Дженни ни разу не вскрыла конверт, хотя ее и подмывало это сделать. Бывали ночи, когда ее одолевала бессонница. Долгими часами она лежала в постели и спрашивала себя: а правду ли сказал ей Макс фон Брандт и действительно ли он на стороне мира? Ей вспоминалось, каким тоном он тогда говорил про Бинси и ее домик. Он угрожал рассказать Шейми о ее тайне. Дженни помнила, как у нее зашлось сердце. Эти воспоминания делали ее решительной. Дженни обещала себе, что следующий конверт, полученный от Глэдис, она непременно вскроет и наконец-то узнает правду. Раз и навсегда.

А потом ночь сменялась рассветом, и вместе с темнотой уходила решимость Дженни. Она говорила себе, что этого делать нельзя. Макс фон Брандт предостерегал ее от излишнего любопытства. Наверное, у него были на то причины. Возможно, это нарушало условия безопасности. Возможно, вскрытый конверт попросту не возьмут. Что еще хуже, из-за своего дурацкого любопытства она может поставить под удар жизнь ни в чем не повинного человека.

Дженни твердила себе эти доводы, ибо усомниться с них означало усомниться и в самом Максе. Тогда придется поверить, что он вовсе не тот, за кого себя выдает, что с ее помощью он помогает Германии и наносит вред Британии. Такое было просто немыслимо, а потому Дженни подавляла подобные мысли. За годы войны она обрела житейский практицизм, научившись не думать о трудном и тяжелом.

– Я слышала, что солдат косит инфлюэнца, – сказала Лиззи, уводя мысли Дженни от Макса и Глэдис. – Новая болезнь… ее прозвали «испанкой». Говорят, хуже всех, что были прежде. Можно умереть за один день.

– Как будто нам других бед не хватало, – вздохнула Элли. – Теперь еще и эта напасть.

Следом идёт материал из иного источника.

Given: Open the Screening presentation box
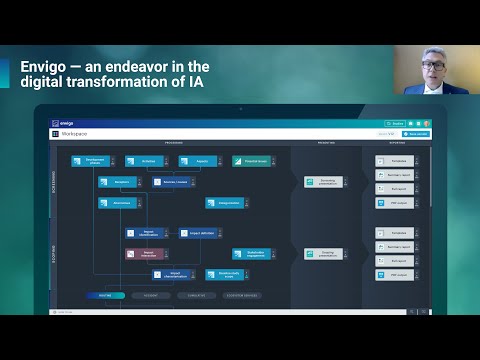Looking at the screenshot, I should (324, 182).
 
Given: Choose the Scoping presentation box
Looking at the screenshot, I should (324, 254).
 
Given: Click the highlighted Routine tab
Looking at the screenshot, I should (104, 296).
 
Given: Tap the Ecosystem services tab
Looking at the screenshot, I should (242, 296).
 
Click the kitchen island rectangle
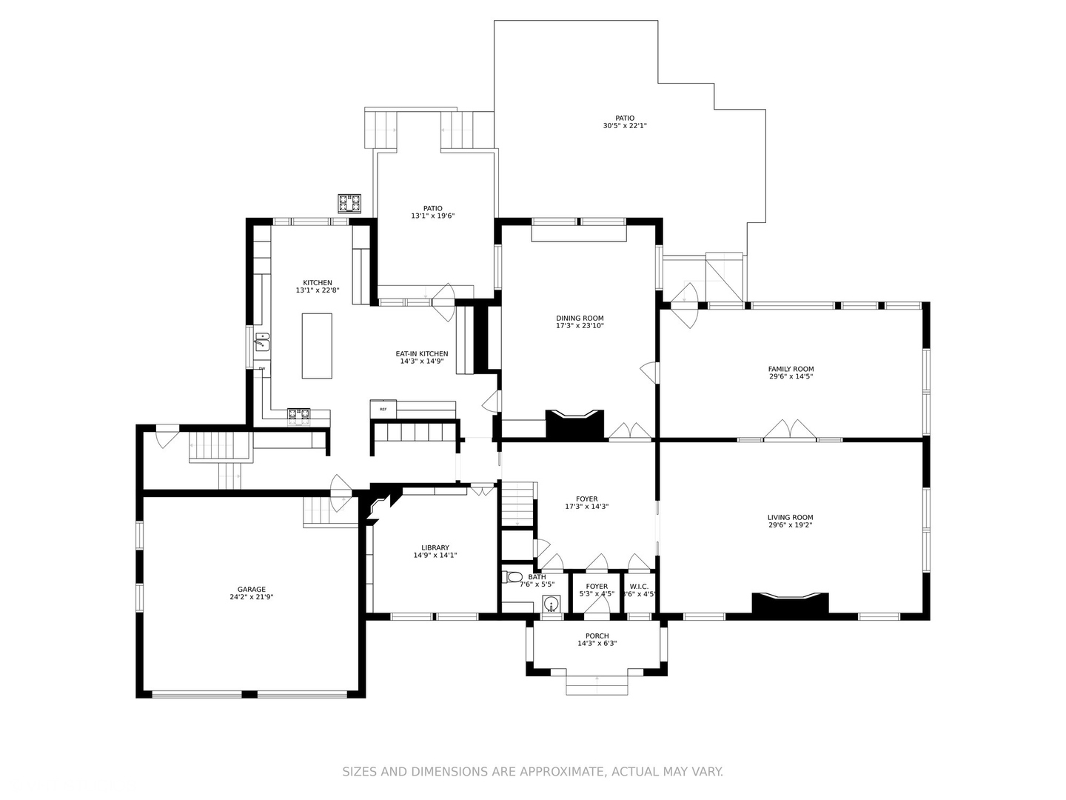[317, 346]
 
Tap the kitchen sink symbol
[262, 342]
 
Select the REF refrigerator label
[383, 409]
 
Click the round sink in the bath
[550, 604]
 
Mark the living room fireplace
[790, 603]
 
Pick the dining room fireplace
[574, 425]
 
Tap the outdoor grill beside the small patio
[349, 203]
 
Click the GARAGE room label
[252, 590]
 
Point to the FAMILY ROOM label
[791, 369]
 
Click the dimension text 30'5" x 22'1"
[625, 126]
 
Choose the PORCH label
[597, 636]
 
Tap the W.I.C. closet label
[639, 587]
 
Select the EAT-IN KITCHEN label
[422, 354]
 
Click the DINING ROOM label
[580, 319]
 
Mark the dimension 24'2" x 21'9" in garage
[252, 597]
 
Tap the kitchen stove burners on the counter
[298, 416]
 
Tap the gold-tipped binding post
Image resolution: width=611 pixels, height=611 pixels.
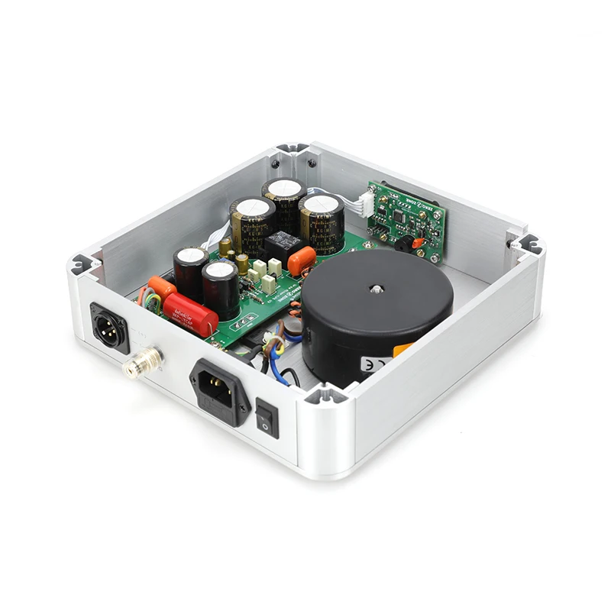point(143,361)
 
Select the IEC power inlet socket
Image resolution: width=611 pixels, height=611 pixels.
point(220,388)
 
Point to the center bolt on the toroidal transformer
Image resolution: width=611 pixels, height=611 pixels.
point(377,289)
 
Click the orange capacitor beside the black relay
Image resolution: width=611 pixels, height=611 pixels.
point(302,260)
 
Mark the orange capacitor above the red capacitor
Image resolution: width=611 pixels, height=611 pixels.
point(163,288)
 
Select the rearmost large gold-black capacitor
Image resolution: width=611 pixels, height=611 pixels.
point(284,201)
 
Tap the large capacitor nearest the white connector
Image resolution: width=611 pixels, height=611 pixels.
point(322,221)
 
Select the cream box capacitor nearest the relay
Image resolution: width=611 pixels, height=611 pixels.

– Элли, расскажи об успехах своей Сары. Как ее учеба в секретарской школе? – спросила Дженни, вновь пытаясь увести разговор от тревожных тем.

– Сара в лучшем виде. Не девчонка – огонь! – сразу заулыбалась просиявшая Элли. – Учитель говорит, что она идет первой в классе. Они собираются рекомендовать ее в бухгалтерию обувной фабрики Томпсона в Хакни.

– Как я рада это слышать, – сказала Дженни, когда-то обучавшая Сару.

– Твоя Сара всегда была умненькой девочкой, – с похвалой отозвалась Лиззи.

Разговор перешел на других детей и их успехи. Дженни довязала носок, сняла его со спиц, закрепила нитки и уже собралась начать новый, как из коридора раздался топот маленьких ножек и звонкий голосок позвал:

– Мамочка! Мамочка!

В кухню вбежал розовощекий золотоволосый мальчик со светло-карими глазами – ее сын Джеймс. Лицо Дженни мгновенно озарилось улыбкой, а сердце наполнилось любовью, что всегда бывало при виде малыша.

– Мамочка, а можно мне печеньку? – спросил Джеймс, останавливаясь в нескольких футах от двери. – Деда сказал: если я вежливо попрошу, мне дадут молока и печеньку.